Rouzer's Bridge Game, Brunswick Beacon, February 10, 2022



President Biden’s Bipartisan Infrastructure Law brought $456 million to North Carolina to fix 1,325 bridges. Congressman David Rouzer voted against it.


Rouzer opposed everything Biden did to improve infrastructure. His political gamesmanship and obstruction might have cost our last chance at federal help to rebuild the Cape Fear Memorial Bridge and perhaps save lives.


Roads and bridges are lifelines. They carry goods and services and get us to jobs, education and healthcare. As a AAA Mid-Atlantic senior policy manager for over two decades, I worked to get Federal and state governments to fix our crumbling transportation infrastructure. CFMB’s movable span has just 10 years useful life left. Replacing it will cost up to $600 million, the most expensive transportation project in state history.

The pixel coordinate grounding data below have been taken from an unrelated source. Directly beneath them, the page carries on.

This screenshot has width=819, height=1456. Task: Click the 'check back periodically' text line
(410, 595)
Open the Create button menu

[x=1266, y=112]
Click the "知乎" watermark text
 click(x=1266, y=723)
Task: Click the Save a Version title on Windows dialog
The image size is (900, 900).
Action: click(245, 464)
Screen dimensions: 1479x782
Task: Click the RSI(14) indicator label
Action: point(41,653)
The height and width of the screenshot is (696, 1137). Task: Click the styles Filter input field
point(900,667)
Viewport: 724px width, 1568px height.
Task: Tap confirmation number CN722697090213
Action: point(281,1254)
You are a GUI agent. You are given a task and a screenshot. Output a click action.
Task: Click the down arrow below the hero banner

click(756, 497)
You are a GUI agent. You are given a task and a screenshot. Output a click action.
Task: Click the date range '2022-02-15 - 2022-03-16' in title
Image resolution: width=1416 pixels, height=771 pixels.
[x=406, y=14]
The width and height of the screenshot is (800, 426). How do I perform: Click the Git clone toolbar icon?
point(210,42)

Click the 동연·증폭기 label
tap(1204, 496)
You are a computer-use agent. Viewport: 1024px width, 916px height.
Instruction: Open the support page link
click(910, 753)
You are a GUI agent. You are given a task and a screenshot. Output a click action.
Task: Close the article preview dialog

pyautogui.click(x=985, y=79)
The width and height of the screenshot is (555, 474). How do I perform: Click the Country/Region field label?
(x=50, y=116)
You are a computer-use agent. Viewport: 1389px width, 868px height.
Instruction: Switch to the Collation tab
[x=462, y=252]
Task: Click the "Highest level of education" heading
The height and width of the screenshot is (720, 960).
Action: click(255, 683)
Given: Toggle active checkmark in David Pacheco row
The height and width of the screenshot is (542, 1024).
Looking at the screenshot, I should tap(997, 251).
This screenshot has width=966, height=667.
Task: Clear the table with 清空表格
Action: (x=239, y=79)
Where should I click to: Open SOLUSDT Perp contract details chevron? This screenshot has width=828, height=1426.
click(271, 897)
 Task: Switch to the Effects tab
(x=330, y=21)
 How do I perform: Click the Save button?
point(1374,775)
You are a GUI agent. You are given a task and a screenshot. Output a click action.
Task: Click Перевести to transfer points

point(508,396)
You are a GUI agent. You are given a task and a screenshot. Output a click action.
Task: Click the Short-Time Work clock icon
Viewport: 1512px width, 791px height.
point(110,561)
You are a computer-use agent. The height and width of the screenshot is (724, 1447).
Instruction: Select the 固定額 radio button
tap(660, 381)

Sixty-one thousand vehicles use CFMB daily. That will only increase because Brunswick County is part of the second fastest growing metropolitan area in the country. A private proposal in July to replace CFMB with a toll span was rejected as tolls would effectively deprive Brunswick County of access to Wilmington.


Meanwhile, bridge closures and repairs mount. CFMB closed three times last year. The 2019 repair cost $15 million. The next is expected to cost $25 million. The human cost is incalculable. How many emergency police and medical trips were delayed when minutes mean lives?

CFMB is 53 years old. A 50-year-old bridge collapsed Jan. 28 in Pennsylvania. Survivors were pulled to safety by onlookers in a human chain. “We’ve got to move,” Biden said, viewing the wreckage hours later. “We don’t need headlines that say someone was killed when the next bridge collapses.”

None of that moves Rouzer. He’s more interested in playing partisan political games than the safety and quality of life of constituents who must rely on a dangerously antiquated bridge to cross the Cape Fear.